All joking aside, here’s the million dollar question: Why isn’t Marques Johnson already in the Naismith Basketball Hall of Fame?
“Well, and here’s the thing, you look at some of the websites that are devoted to analytics, win shares and value over replacement player and all those kinds of advanced metrics and I always make the cut,” Johnson tells Scoop B Radio.
“It’s always, he belongs in the Hall of Fame.’ I think the fact that my career was cut short due to injury, I hurt my neck going into my 10th year, so that probably robbed me out of a good five to 7,000 points. So instead of 14,000 or just below I’d have wound up closer to 20, which had been a good Hall of Fame number.”
Johnson also believes being a team player earlier in his career may have actually hurt him statistically or in the eyes of voters.
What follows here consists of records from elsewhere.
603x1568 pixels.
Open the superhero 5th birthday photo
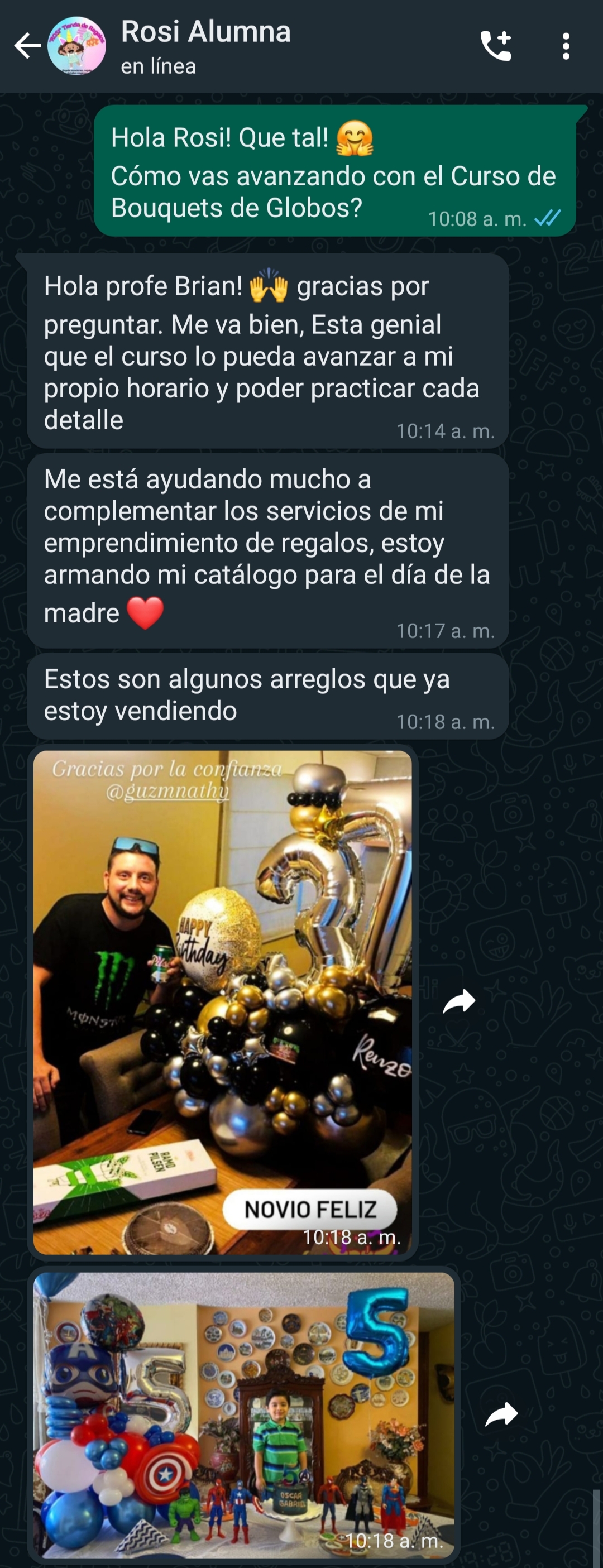pos(243,1415)
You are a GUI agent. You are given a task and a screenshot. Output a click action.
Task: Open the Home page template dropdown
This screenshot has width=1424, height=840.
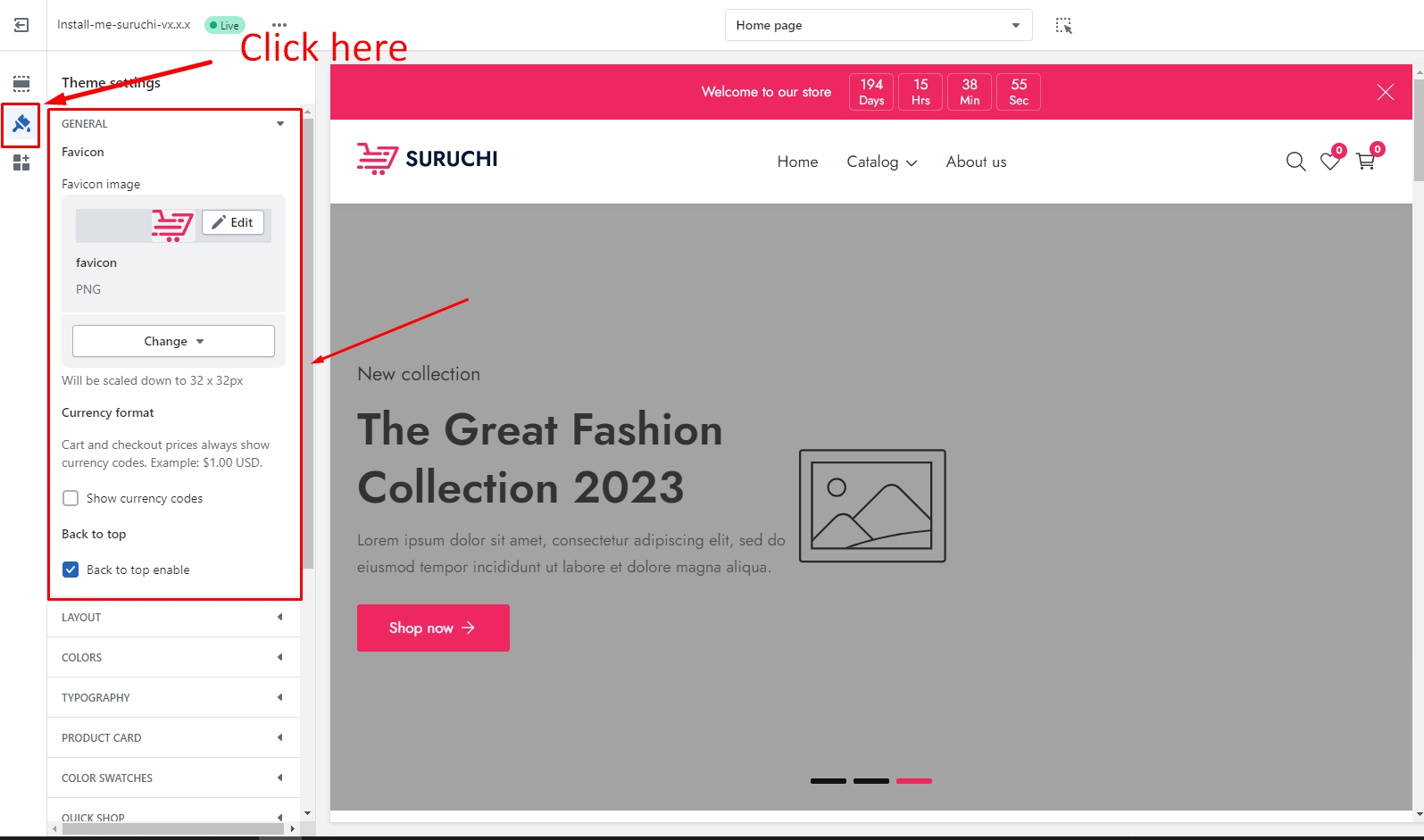(878, 25)
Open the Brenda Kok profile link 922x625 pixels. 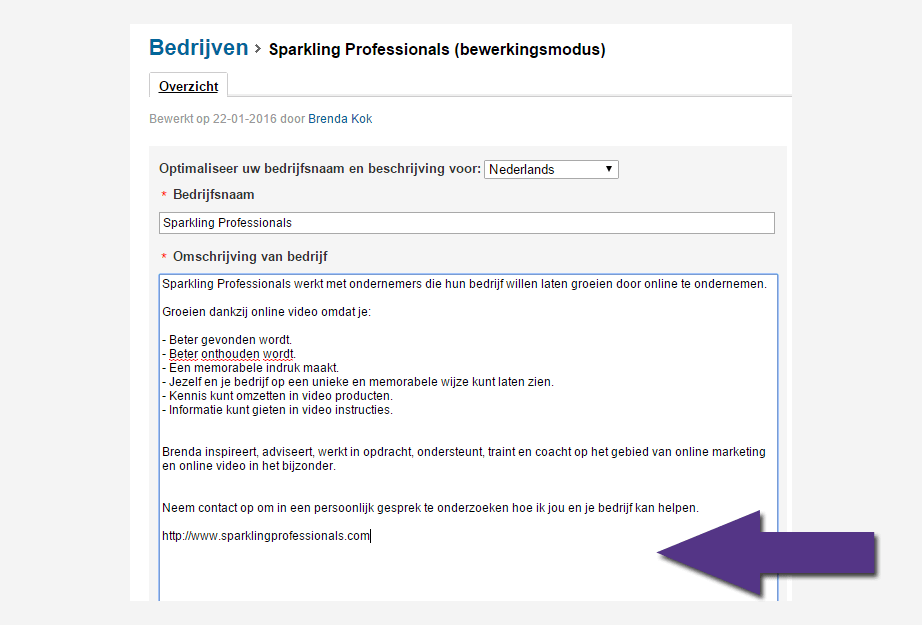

“My second year in the league, I averaged 25.6 or something like that,” he said.
“First team all-pro, shot 55% from the field. Now you look at my third year, that number drops to 20, 21 points a game. And the reason it dropped was because my coach Don Nelson brought me to his office for my third year and we had a conversation that went something like this. He’s like: ‘MJ, what do you think you can average this year?’ ‘Well, Nelly, I worked really hard on my jump shot. I worked on my conditioning. Uh, I kinda got this thing going with George Gervin about who’s gonna lead the league in scoring. I think I can average 30 and still shoot about 55% from the field.’ He’s like: ‘yeah, I believe that you can, but listen, this is what I want you to do. I want you to average about 20, 21 points a game, but seven rebounds a game, play good defense, and let’s have a more balanced team than a team with you shooting 18, 19, 20 times a game, you know, get up 14, 15 shots a game and let’s spread the wealth around a little bit, and let Brian Winters, let Sidney Moncrief, let Junior Bridgeman, uh, kind of have this balance scoring basketballs.’So I went with that.”
Johnson, the son of a basketball coach says that he listened to his coach. “I feel like I shouldn’t be penalized for being a team guy,” he said.
“You know, going along with a request that my coach made and that’s why you look at my numbers and there’s that major kind of drop off between the second and third year and then, so that’s the explanation that I have for that. And again, I just did what my coach asked me to do.”
Per NBA.com: The Class of 2019 will be announced at a press conference in Minneapolis, Minnesota at the NCAA Men’s Final Four.
The Hall of Fame induction will take place on September 6th.
Worth noting: a finalist needs 18 of 24 votes from the Honors Committee for election into the Naismith Memorial Basketball Hall of Fame.